Первое, что я ощутил следующим утром — это небывалое умиротворение и спокойствие, каких не испытывал уже очень давно. Странное дело, но — даже не принимая в расчет все последние треволнения! — переночевав в незнакомой и практически чужой мне комнате, я спал спокойно и крепко, а когда проснулся… У меня было небывалое ощущение, будто я — дома. Раньше я чувствовал нечто подобное только в одном месте — в Хогвартсе. Ни дом Дурслей, ни родовое гнездо Блэков ничем таким похвастаться никак не могли… И даже в Норе, как бы я ее ни любил, я все равно подспудно ощущал себя гостем. Желанным и любимым, но все же — гостем. А здесь, побыв в доме несколько часов и не зная толком, где тут вообще что расположено (естественно, во время вчерашней экскурсии расположение комнат я запомнить не успел), я чувствовал себя — своим?

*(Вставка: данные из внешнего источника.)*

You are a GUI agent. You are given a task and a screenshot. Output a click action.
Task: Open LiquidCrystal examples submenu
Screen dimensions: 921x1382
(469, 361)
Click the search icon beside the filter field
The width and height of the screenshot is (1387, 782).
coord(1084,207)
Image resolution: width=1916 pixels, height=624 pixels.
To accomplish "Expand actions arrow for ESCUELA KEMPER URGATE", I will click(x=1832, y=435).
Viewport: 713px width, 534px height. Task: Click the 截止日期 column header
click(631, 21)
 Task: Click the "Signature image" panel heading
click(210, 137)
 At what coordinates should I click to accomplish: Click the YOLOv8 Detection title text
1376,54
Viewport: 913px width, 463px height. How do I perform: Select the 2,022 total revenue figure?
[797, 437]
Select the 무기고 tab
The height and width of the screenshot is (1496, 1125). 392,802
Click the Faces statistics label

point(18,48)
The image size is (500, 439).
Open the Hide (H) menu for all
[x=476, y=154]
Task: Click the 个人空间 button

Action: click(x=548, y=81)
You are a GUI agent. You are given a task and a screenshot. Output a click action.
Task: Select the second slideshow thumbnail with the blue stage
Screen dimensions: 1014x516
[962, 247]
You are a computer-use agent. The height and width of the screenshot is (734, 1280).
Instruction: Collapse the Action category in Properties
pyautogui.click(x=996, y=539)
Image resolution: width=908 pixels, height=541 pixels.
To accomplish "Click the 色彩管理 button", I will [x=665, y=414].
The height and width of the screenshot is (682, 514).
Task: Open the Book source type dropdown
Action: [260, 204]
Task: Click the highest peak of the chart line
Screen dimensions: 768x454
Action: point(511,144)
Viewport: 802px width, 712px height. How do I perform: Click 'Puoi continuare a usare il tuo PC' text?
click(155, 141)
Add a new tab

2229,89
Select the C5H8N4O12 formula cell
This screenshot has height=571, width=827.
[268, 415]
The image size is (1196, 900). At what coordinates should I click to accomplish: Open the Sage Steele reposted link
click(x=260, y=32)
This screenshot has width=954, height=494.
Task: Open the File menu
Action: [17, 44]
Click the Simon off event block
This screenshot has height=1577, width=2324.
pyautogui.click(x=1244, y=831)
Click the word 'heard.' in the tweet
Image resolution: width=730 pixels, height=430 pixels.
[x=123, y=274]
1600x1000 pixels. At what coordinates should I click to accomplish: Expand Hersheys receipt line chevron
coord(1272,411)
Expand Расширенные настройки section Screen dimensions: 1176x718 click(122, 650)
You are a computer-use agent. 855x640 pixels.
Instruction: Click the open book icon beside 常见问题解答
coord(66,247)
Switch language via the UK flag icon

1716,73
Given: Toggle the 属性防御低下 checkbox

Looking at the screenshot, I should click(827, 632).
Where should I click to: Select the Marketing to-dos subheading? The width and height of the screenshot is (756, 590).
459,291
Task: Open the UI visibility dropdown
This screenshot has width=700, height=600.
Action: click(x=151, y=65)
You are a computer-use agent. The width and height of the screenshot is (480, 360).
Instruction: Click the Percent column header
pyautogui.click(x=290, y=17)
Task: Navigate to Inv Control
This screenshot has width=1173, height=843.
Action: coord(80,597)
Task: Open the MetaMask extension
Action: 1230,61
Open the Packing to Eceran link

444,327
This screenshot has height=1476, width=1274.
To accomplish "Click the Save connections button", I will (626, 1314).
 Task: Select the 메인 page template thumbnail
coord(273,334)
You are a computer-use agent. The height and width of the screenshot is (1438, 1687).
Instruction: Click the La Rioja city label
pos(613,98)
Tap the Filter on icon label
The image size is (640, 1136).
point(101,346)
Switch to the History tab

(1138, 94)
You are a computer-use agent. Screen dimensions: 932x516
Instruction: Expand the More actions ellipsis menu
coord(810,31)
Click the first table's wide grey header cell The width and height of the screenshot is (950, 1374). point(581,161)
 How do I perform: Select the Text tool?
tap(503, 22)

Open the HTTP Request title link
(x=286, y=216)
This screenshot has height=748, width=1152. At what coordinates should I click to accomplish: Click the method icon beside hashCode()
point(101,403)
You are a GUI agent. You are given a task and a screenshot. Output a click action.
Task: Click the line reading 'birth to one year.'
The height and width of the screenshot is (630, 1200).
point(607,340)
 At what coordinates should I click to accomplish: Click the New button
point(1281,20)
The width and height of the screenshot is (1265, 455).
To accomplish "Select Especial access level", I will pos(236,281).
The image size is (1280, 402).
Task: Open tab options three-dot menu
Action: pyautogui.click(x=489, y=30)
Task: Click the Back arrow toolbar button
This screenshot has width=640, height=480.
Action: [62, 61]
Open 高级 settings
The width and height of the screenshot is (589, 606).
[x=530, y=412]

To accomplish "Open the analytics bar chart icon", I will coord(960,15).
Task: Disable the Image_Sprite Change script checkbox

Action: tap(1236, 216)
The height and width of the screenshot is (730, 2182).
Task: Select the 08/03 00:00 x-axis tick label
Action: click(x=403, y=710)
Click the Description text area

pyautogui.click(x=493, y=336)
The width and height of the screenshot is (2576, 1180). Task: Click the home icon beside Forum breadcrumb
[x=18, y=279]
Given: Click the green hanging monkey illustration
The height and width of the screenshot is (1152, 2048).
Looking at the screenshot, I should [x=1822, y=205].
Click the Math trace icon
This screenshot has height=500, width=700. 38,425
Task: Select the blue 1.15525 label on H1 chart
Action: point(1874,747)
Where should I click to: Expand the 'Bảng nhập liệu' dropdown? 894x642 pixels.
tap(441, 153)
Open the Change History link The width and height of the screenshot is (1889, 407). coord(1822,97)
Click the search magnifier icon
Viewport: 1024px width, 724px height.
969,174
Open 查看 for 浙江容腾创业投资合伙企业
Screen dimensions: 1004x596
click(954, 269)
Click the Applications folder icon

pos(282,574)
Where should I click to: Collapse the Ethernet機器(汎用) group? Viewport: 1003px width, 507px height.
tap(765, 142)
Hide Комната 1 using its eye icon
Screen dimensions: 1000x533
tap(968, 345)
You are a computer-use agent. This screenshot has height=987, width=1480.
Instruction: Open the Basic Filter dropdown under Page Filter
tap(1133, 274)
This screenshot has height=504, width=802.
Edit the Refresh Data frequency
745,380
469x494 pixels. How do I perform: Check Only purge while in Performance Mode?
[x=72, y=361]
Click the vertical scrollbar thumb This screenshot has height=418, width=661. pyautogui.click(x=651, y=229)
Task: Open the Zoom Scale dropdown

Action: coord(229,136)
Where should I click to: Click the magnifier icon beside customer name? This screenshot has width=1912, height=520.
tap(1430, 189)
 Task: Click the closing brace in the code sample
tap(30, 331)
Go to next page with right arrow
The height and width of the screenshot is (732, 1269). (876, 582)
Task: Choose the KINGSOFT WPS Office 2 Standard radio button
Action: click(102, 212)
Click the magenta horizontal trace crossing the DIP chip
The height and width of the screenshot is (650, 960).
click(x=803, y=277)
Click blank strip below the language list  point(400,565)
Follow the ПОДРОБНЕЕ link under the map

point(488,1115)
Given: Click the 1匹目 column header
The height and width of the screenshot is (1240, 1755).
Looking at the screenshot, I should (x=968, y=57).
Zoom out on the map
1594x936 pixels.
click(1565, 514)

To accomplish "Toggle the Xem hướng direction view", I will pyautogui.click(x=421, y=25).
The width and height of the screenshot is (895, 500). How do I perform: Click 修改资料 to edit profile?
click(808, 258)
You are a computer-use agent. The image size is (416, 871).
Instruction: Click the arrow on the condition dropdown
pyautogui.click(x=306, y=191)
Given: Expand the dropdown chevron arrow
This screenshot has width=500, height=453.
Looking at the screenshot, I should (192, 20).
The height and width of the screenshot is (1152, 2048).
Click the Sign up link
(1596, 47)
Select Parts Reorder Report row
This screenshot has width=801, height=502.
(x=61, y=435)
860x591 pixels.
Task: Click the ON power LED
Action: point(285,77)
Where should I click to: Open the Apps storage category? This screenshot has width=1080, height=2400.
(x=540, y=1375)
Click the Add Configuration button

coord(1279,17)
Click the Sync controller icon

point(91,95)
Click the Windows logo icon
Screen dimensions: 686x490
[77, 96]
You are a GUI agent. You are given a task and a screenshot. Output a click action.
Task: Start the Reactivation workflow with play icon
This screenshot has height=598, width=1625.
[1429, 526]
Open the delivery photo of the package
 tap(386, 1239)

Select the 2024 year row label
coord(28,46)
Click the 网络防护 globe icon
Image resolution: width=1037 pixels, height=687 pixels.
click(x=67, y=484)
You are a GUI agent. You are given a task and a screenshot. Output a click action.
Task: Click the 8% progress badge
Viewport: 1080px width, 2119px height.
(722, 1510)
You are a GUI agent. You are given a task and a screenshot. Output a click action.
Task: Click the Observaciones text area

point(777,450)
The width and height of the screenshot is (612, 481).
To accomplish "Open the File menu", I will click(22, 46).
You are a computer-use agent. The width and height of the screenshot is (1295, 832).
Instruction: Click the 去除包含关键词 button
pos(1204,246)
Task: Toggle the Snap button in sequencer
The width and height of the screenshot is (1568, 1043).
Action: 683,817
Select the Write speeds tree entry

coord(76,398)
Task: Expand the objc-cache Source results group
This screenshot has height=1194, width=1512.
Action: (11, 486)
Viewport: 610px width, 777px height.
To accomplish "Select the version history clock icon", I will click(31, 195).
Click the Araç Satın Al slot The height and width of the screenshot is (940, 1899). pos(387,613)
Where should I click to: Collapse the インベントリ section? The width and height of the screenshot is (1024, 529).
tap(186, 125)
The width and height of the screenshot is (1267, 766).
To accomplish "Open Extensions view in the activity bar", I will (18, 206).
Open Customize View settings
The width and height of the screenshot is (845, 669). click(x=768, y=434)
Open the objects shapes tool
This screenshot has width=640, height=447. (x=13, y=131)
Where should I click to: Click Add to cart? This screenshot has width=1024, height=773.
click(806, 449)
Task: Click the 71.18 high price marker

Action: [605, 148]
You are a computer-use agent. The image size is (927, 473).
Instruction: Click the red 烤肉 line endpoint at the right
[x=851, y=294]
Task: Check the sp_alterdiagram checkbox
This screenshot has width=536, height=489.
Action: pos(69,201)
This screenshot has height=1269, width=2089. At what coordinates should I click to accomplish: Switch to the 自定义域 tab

Потянувшись, я сел и осмотрелся. Ну надо же! А пока я спал, безликости в комнате немного поубавилось! Самую чуточку, но не заметить этого было невозможно. Начать с того, что полог кровати сменил цвет на бутылочно-зеленый, — не такой агрессивный, как факультетский красный. Нет, я конечно, любил Гриффиндорские цвета, но использование их в интерьерах меня всегда слегка… напрягало, что ли? А может, я просто полюбил зеленый с недавних пор, когда стал теснее общаться со слизеринцами? Хотя этот оттенок не походил на цвет «змеиного факультета» — он больше напоминал цвет моей достопамятной парадной мантии, которую мне перед четвертым курсом купила миссис Уизли «под цвет глаз».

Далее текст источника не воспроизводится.